Le elezioni americane saranno un referendum pro o contro Trump, personaggio che non riesce mai ad apparire neutrale, che non vuole lasciare indifferenti, che deve sempre stupire.
Volendo riassumere in uno slogan tutti gli smarcamenti, le discontinuità, le provocazioni che il Presidente ci ha offerto in questi anni, potremmo dire che egli si presenta come il campione del politicamente scorretto.
In fondo a Biden -indipendentemente dalla sua volontà- è rimasto da giocare solo il ruolo della persona ragionevole, moderata e di buon senso.
Il Presidente ha trascorso i primi due anni di mandato a montare e smontare il suo staff (decine i collaboratori licenziati), a dimostrazione di quanto sia allergico ai “consigli” e al gioco di squadra. Tant’è che negli ultimi due ha provveduto a governare direttamente e in solitaria, attraverso migliaia di tweet.
Una delle tecniche più consolidate per vincere le campagne elettorali consiste nel individuare un nemico, possibilmente antipatico e impopolare, a cui addebitare tutte le colpe. Trump lo ha trovato nella Cina.
I Cinesi hanno inventato e trasmesso il virus, causato la disoccupazione, rubato i brevetti, fatto concorrenza  sleale, spiato i cittadini indifesi. Loro cercano di comprarsi gli ex alleati storici degli Stati Uniti (noi siamo tra i sospettati).
Per vincere la sua battaglia si è intromesso persino nella trattativa in corso tra Vaticano e Pechino a proposito della nomina dei vescovi. La chiesa cattolica intravede finalmente la possibilità di rivolgersi ad una platea potenziale di un miliardo e mezzo di anime ed egli ha la pretesa di dettarne le regole.
La verità è che Trump ha capito che “l’Occidente” come movimento guida del mondo è finito.

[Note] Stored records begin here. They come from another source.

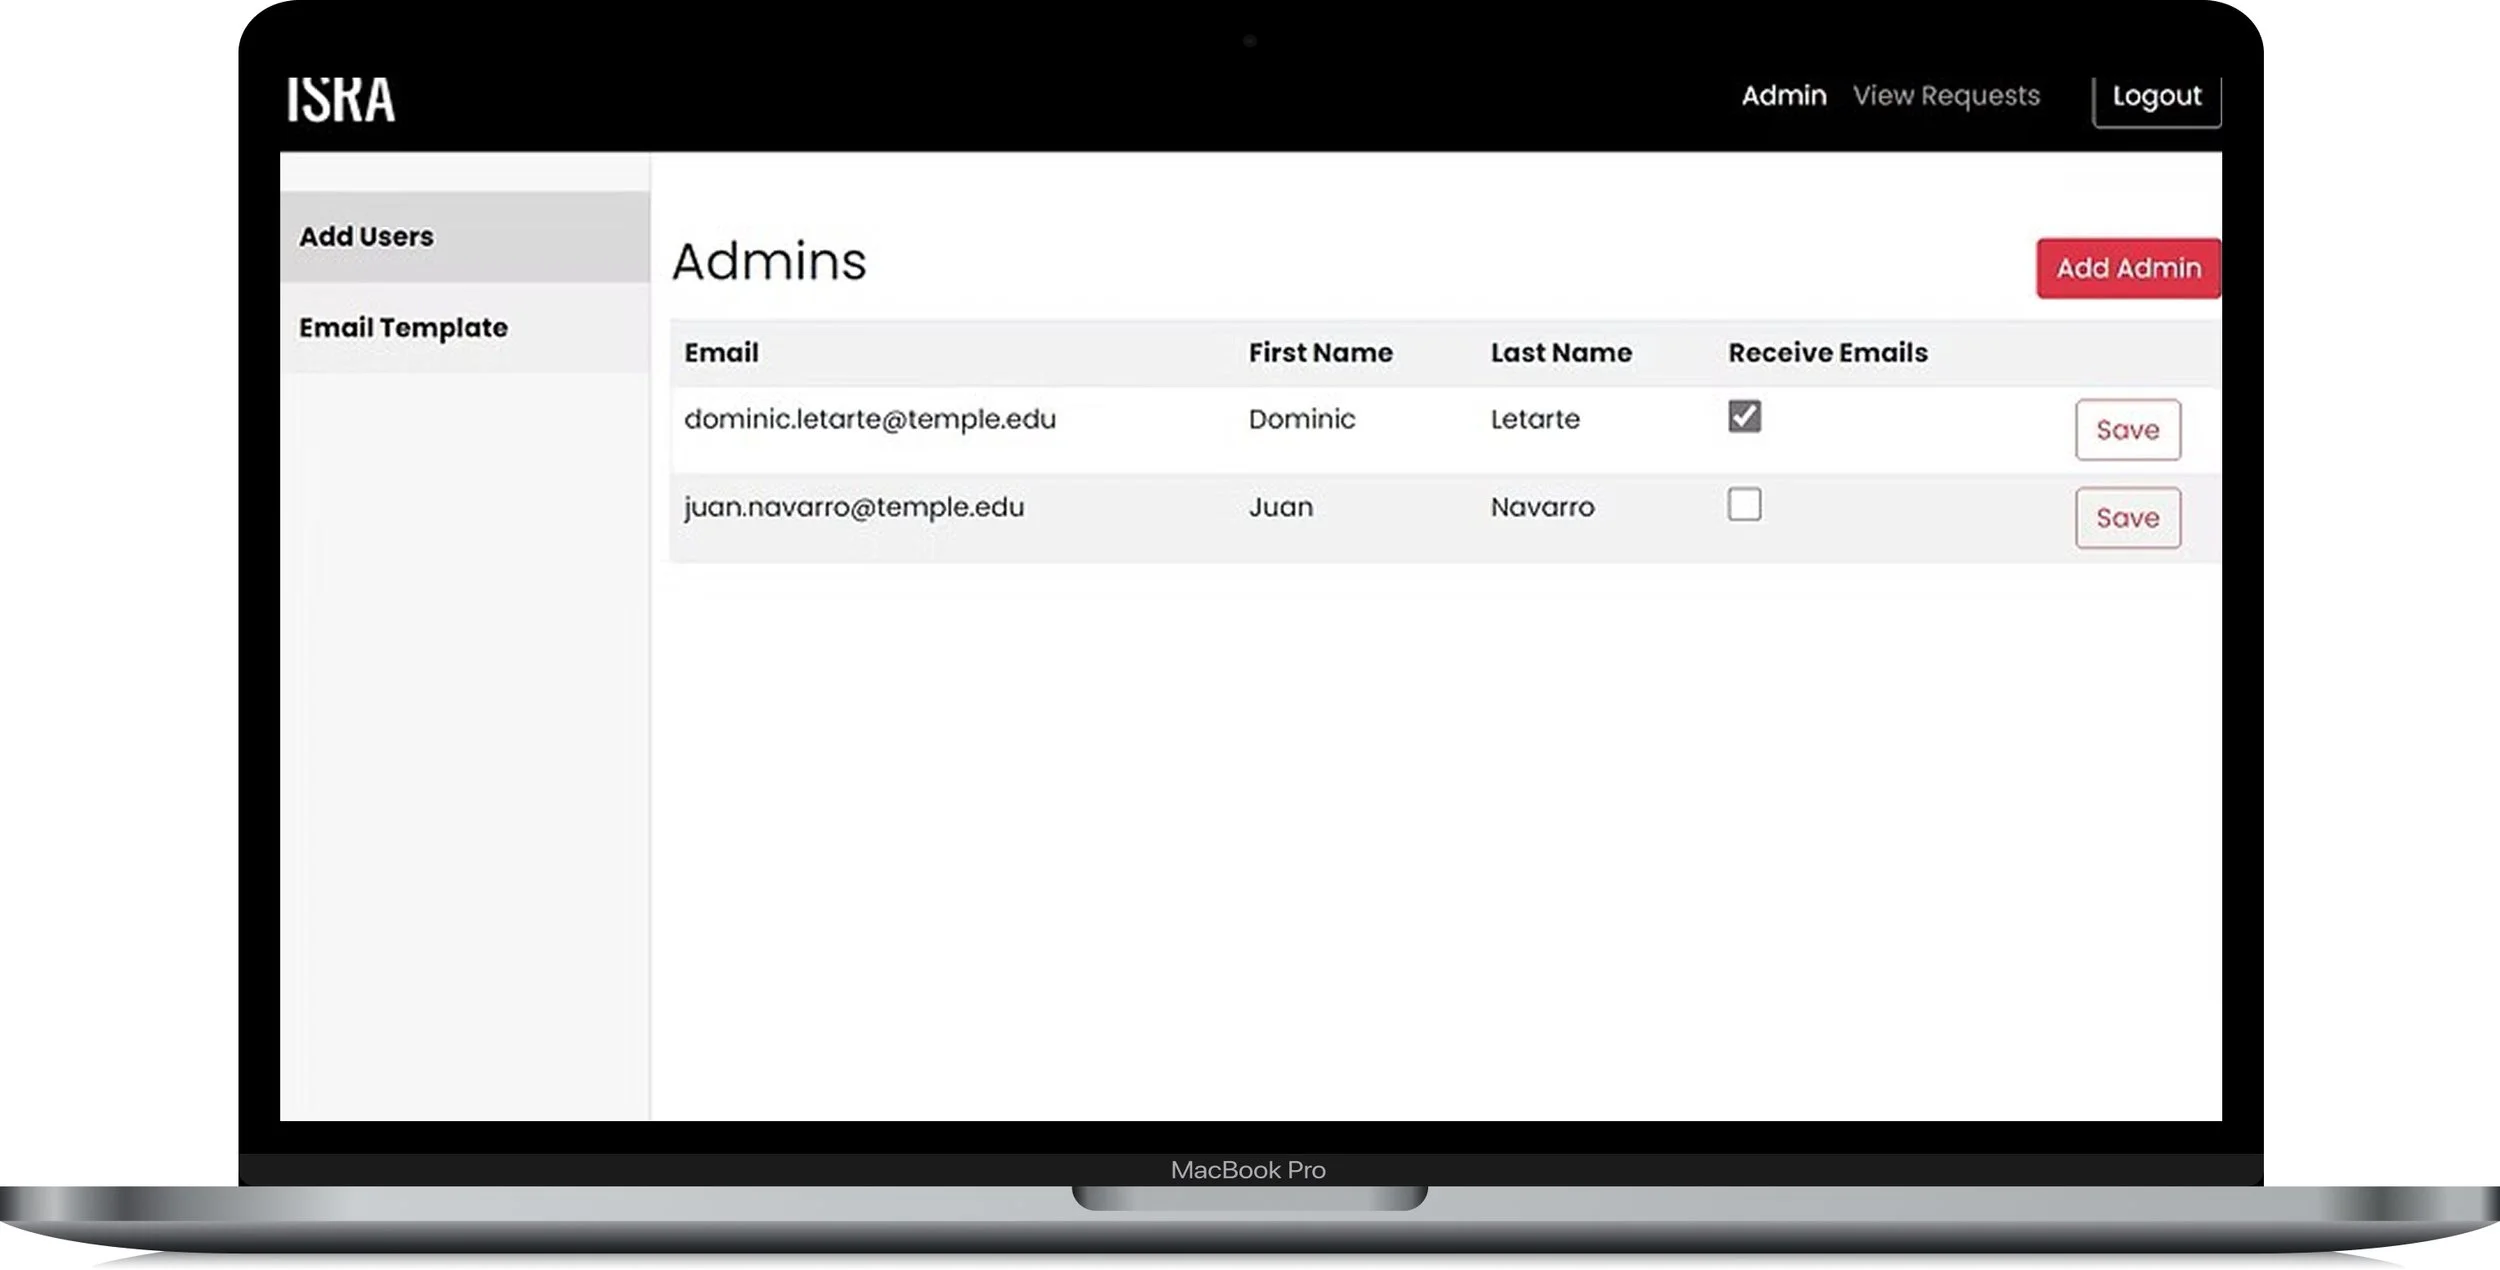Click the First Name column header
Screen dimensions: 2500x1270
point(1320,353)
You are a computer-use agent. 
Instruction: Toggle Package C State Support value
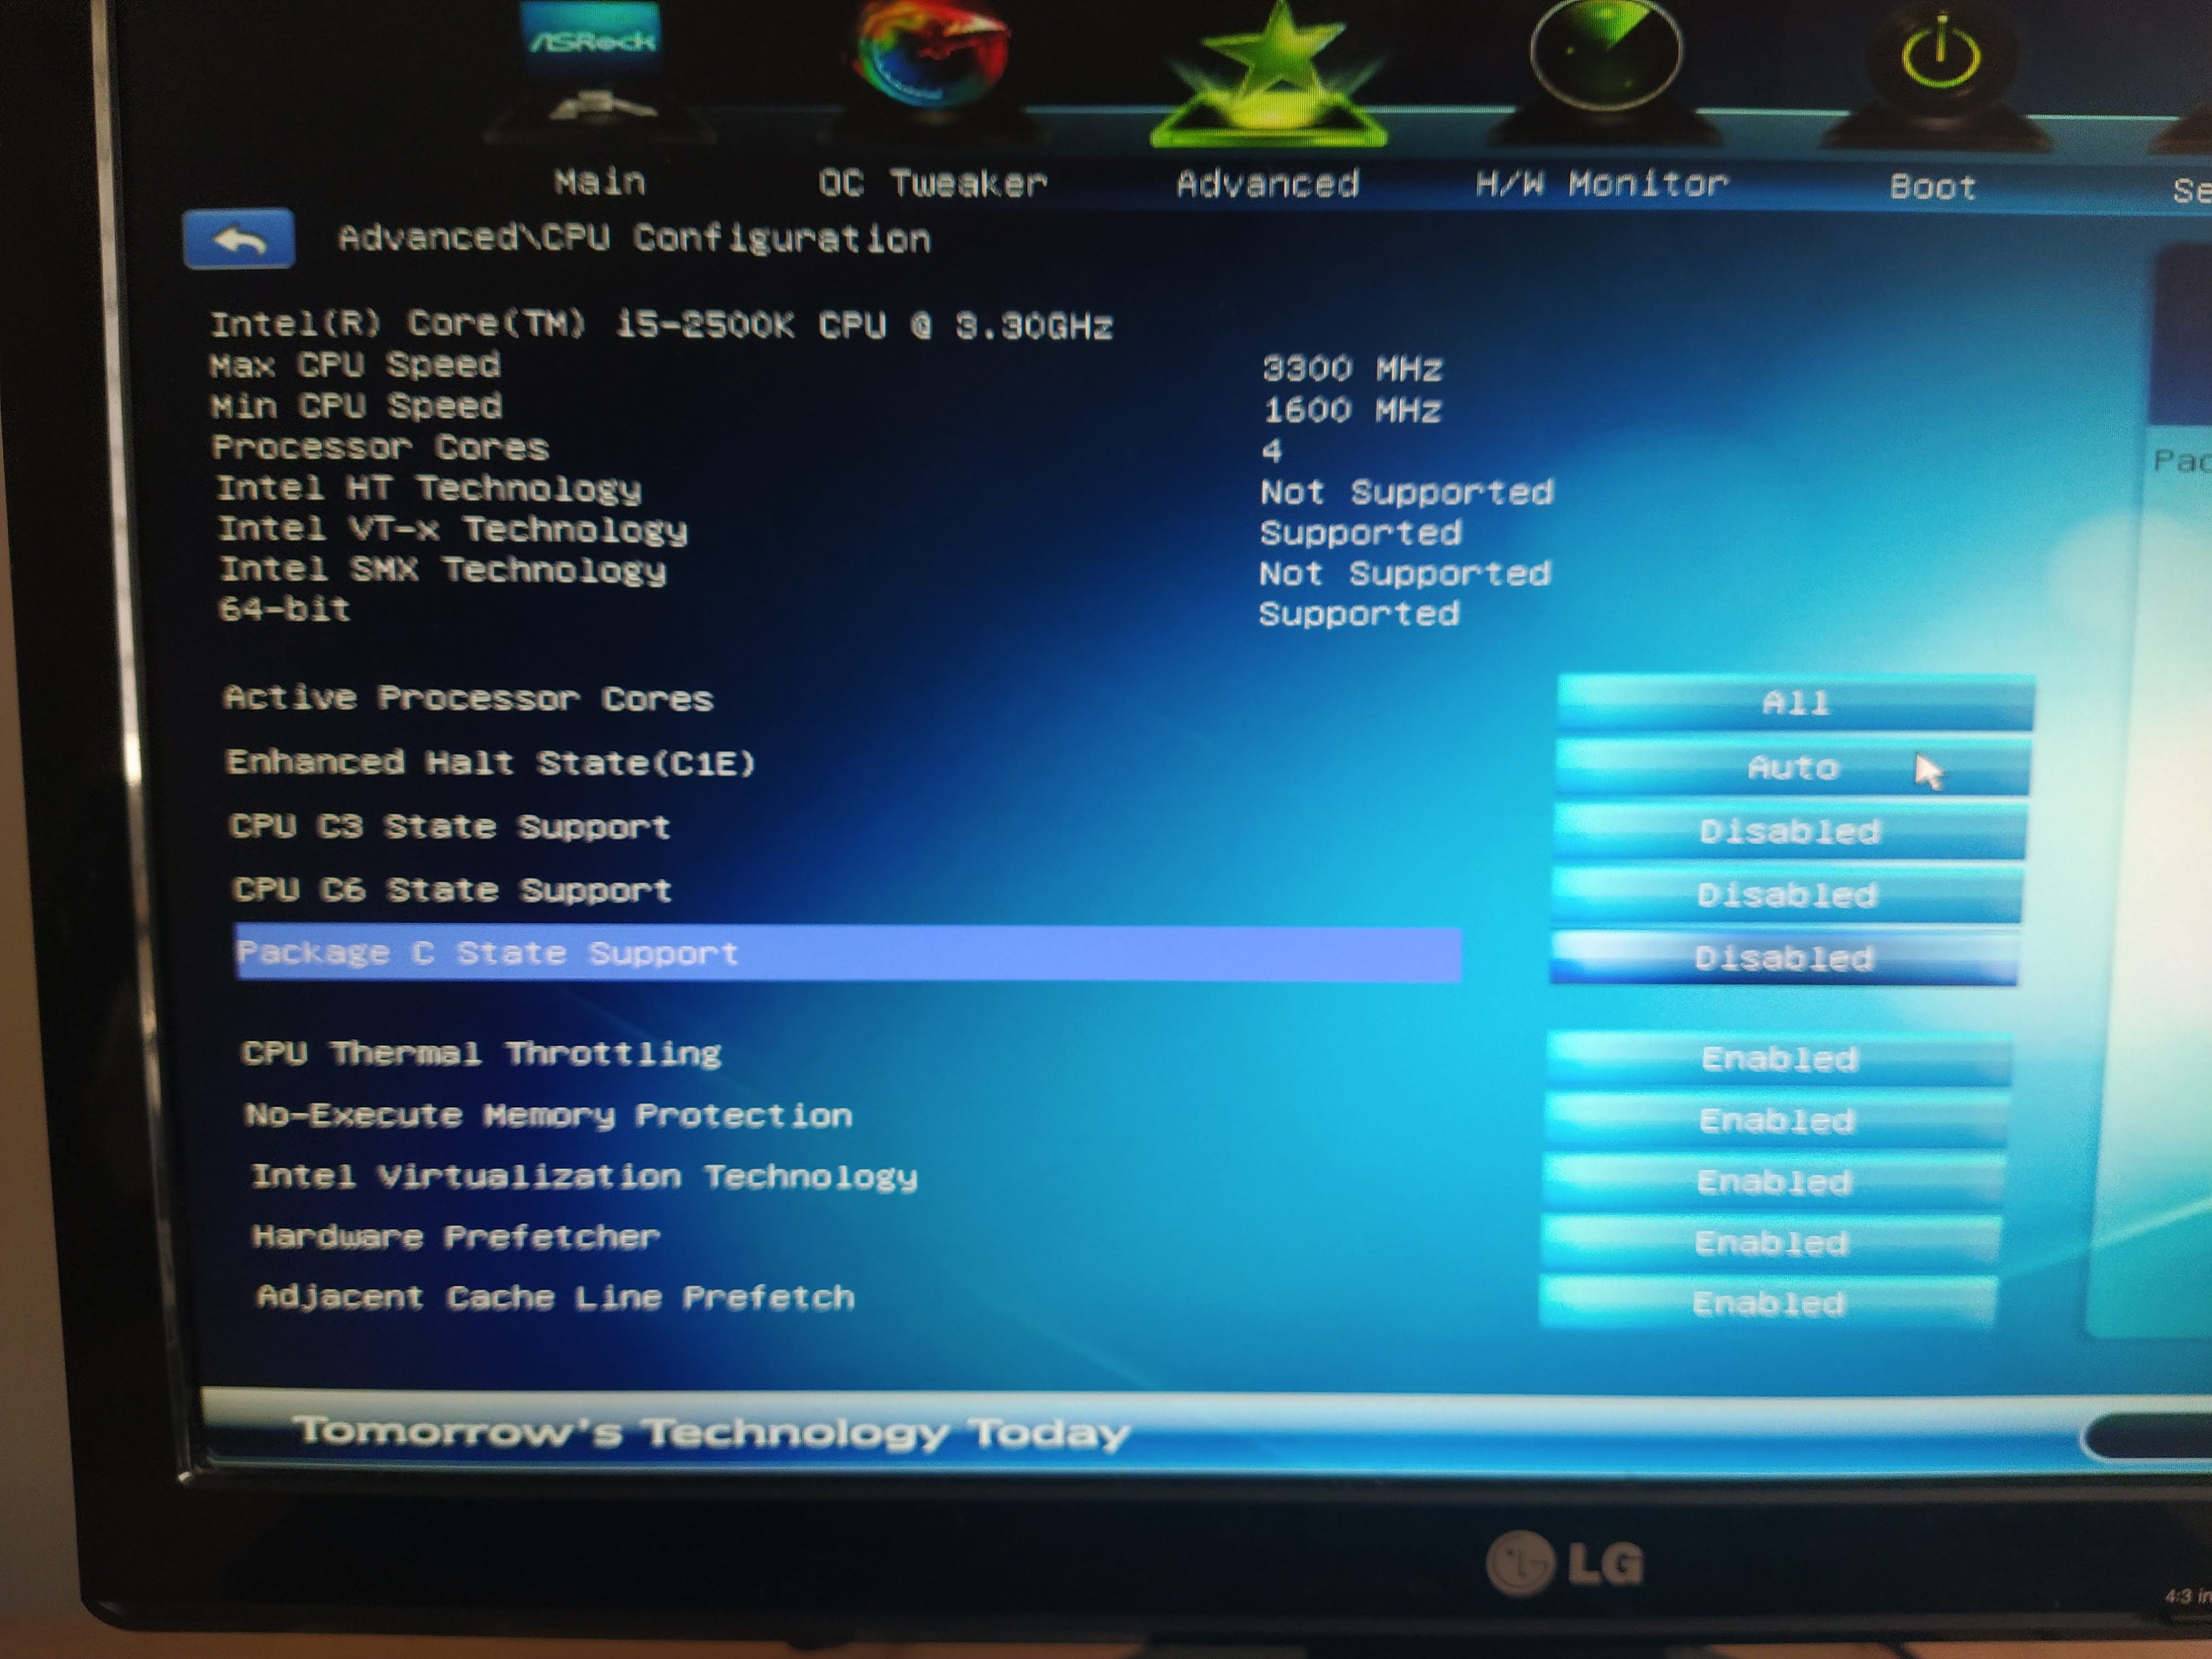pyautogui.click(x=1784, y=959)
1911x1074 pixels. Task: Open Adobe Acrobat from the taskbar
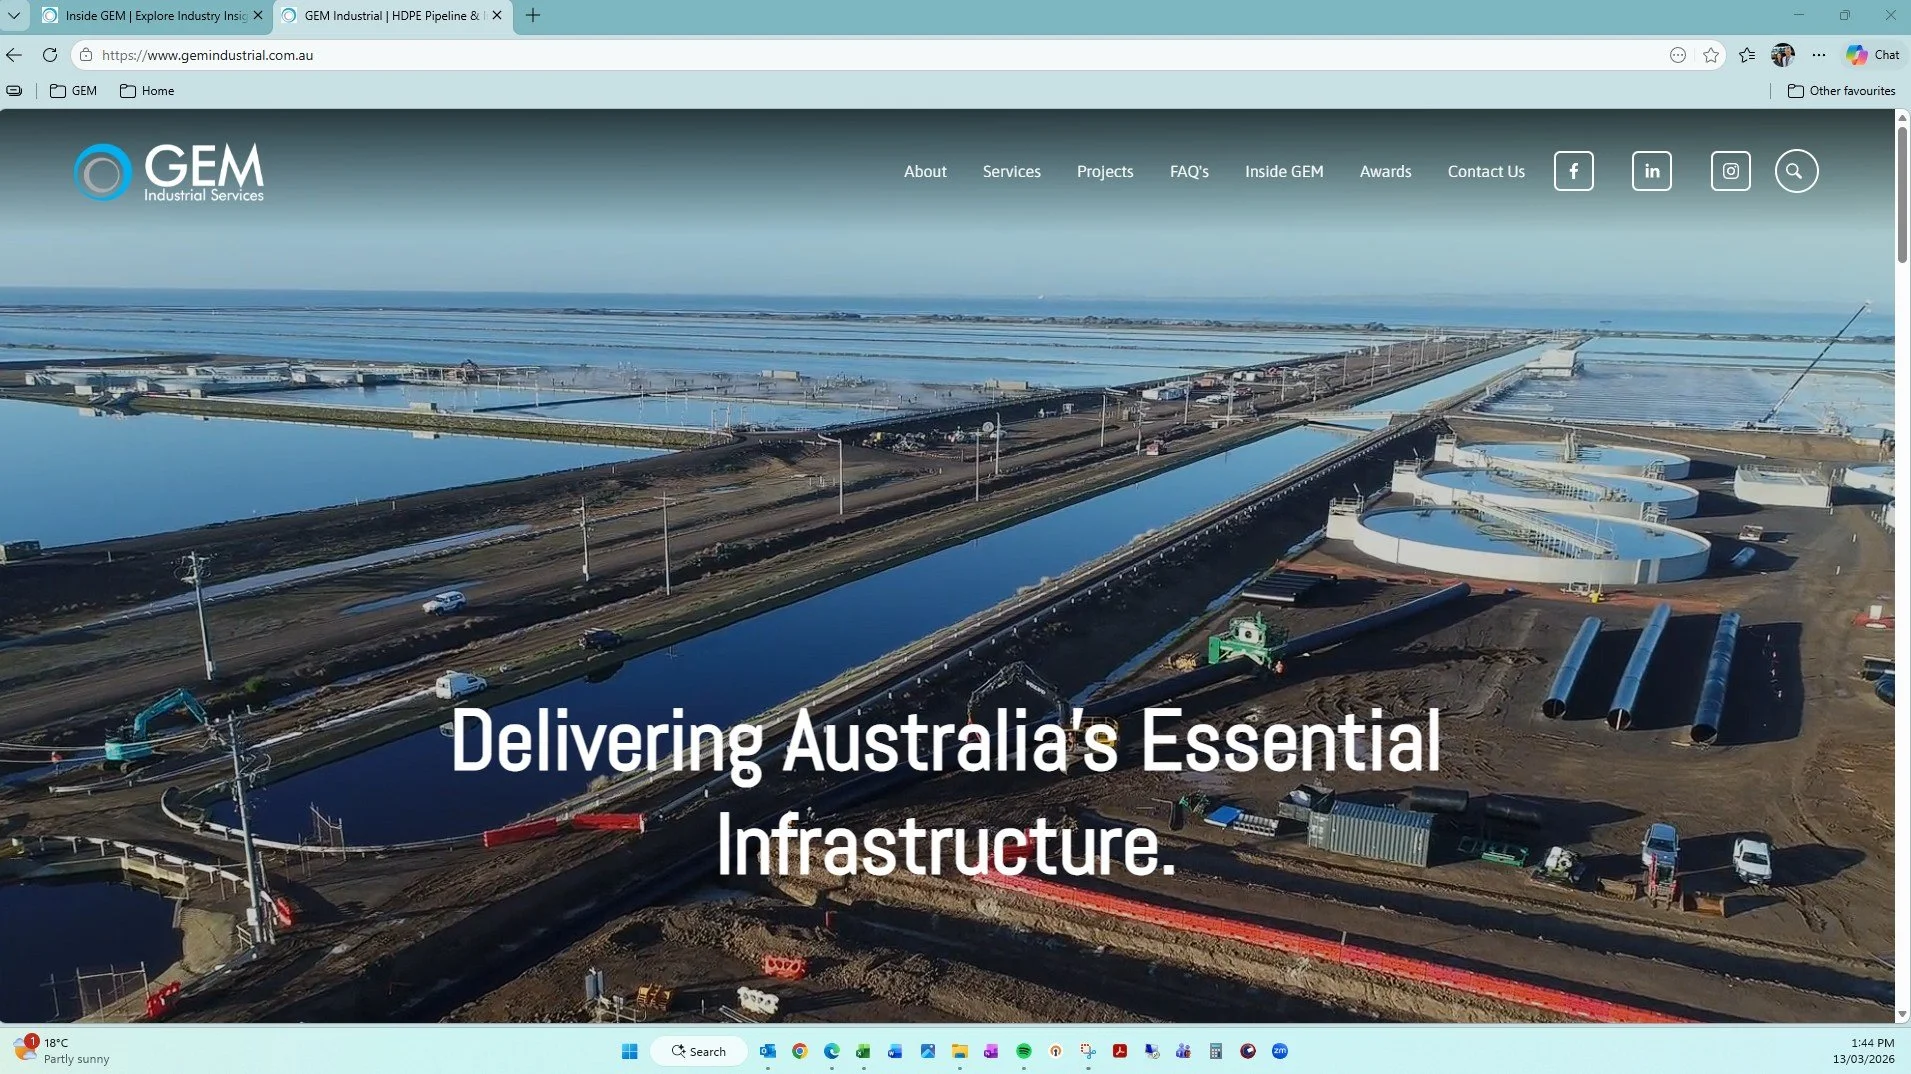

Che la geopolitica si è spostata sul Pacifico, che l’Europa non è più centrale (anche se la nuova Commissione UE fa ben sperare), che l’economia sarà sempre più funzionale ai miliardi di consumatori del sud-est asiatico e che la mitica globalizzazione si sta’ trasformando, all’opposto, nella rinascita dei nazionalismi.
Quello di cui non si è reso conto è che gli Stati Uniti non possono più permettersi di essere il gendarme del mondo, che le guerre economiche hanno sostituito le guerre armate e che non ci si può inventare -a tavolino- una nuova guerra fredda solo per vincere le elezioni.